_TEXT PASSAGE_

Book has cherished slices of this rural life
Rosalie Ottmers, daughter of Edwin Moellering, saw the photo of her father that ran prominently on our front page three weeks ago. Now older than her father was in the picture, she came into the office and asked, “Do you have that picture of my daddy?”
That was one of the many touching moments surrounding a new book’s release, and Rosalie was one of many family descendants that were delighted by the new book that shines a light on Fredericksburg’s unique history.
“Our Way Of Life,” by Shearer Publishing, is a coffee table photo and story book that should grace every living room in town. If you want to get a feel of Fredericksburg and Gillespie County of 35 years ago, read this and marvel at the photography.
Every small town should be so fortunate to have portraits of its people, and therefore its history, documented like this. In word and in celluloid, a young Philip O’Bryan Montgomery III captured the details of life in this unique, then-agrarian rural town.
Montgomery showed a maturity in his work that extended well beyond his twenty-something years, when he spent summers here capturing this place and its people. Using a 4-by-5 film format in some cases was unusual in the days of 35-millimeter film, but his work speaks for itself.
I felt fortunate to get my own copy and meet some of those who made the book possible at the March 15 official book release at RS Hanna Gallery on South Llano Street.
I met the Dallas photographer who printed, matted and framed all the prints in a stately black and white, bringing a formality and classiness that did not detract from the stunning duo-tone prints.
I met Montgomery’s brother and mother, who gave some personal insight to the artist and the man he grew to be.
And I met a man I had admired from afar, Robert Decherd, who headed Belo Corporation, which owns the Dallas Morning News, still the state’s finest metro newspaper, in my opinion. We got to talk shop about our industry. Decherd, who was one of Montgomery’s friends for decades, helped get the project into high gear after Montgomery was diagnosed with a brain tumor.
The children of Hugo Klaerner, Bill Petmecky, Walter Doebbler, Moellering and Fred Itz attended the book release event. The children of others who helped shape this town, the gallery owners told me, had been to see the exhibit during the preceding week.
Everyone has a story, yet we lose many of them to the simple passing of time. In my hometown, my former Texas History teacher wrote columns each February about the lives of our town’s African-American population. It’s safe to say that a large part of that history would have been lost if she hadn’t taken the time to write these.

_DATA EXCERPT_
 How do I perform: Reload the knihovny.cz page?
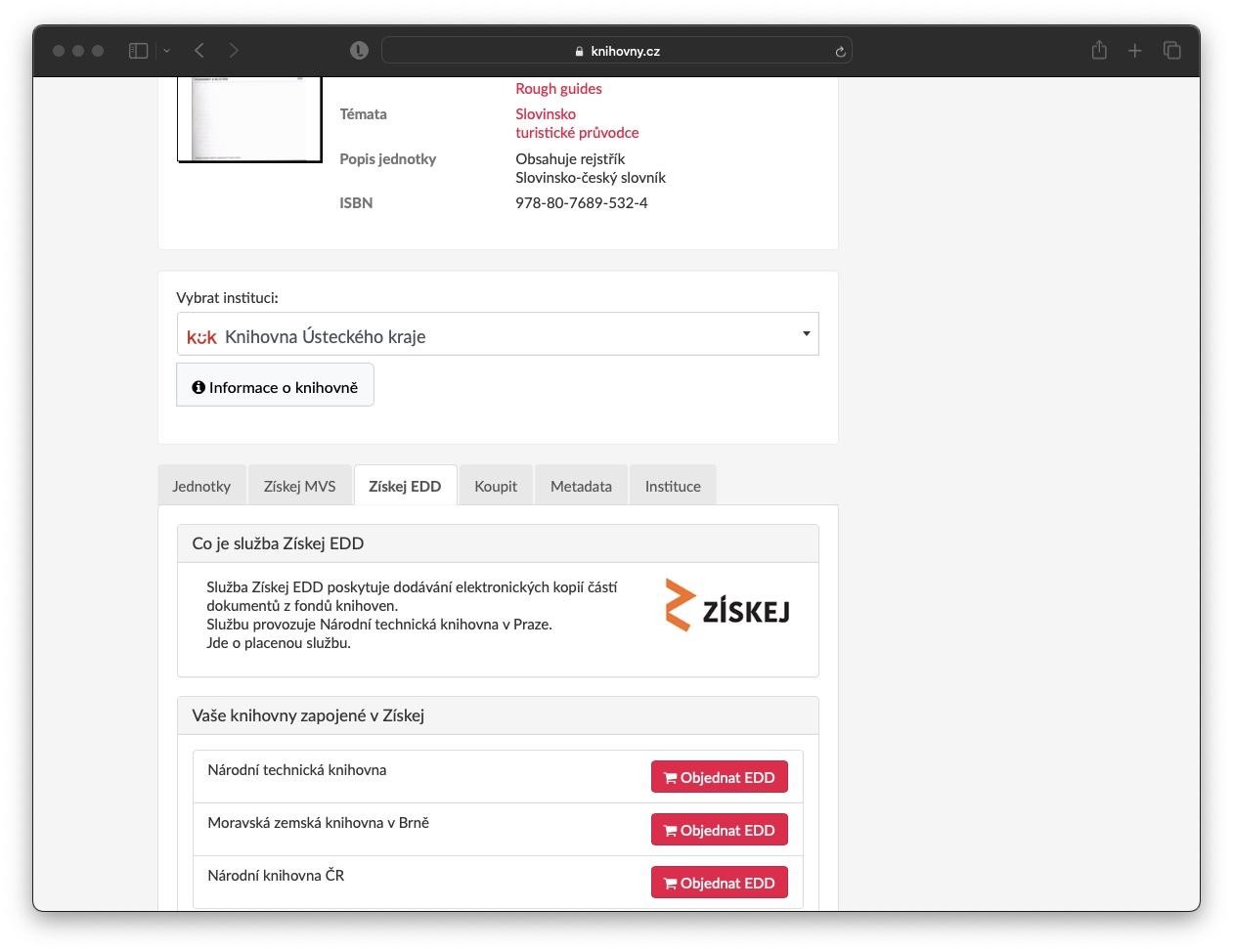click(x=840, y=52)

_TASK 1_
List the men whose children, according to the column on the photo book, attended the book release event.
_TASK 2_
Answer these from the column on the photo book:
(a) Who published "Our Way Of Life"?
(b) What film format did Montgomery use in some cases?
(c) On what date and at what gallery was the official book release held?
The data comes from a separate source and is unrelated to the column.

_YOUR RESPONSE 1_
Hugo Klaerner
Bill Petmecky
Walter Doebbler
Edwin Moellering
Fred Itz

_YOUR RESPONSE 2_
(a) Shearer Publishing
(b) A 4-by-5 film format
(c) March 15, at RS Hanna Gallery on South Llano Street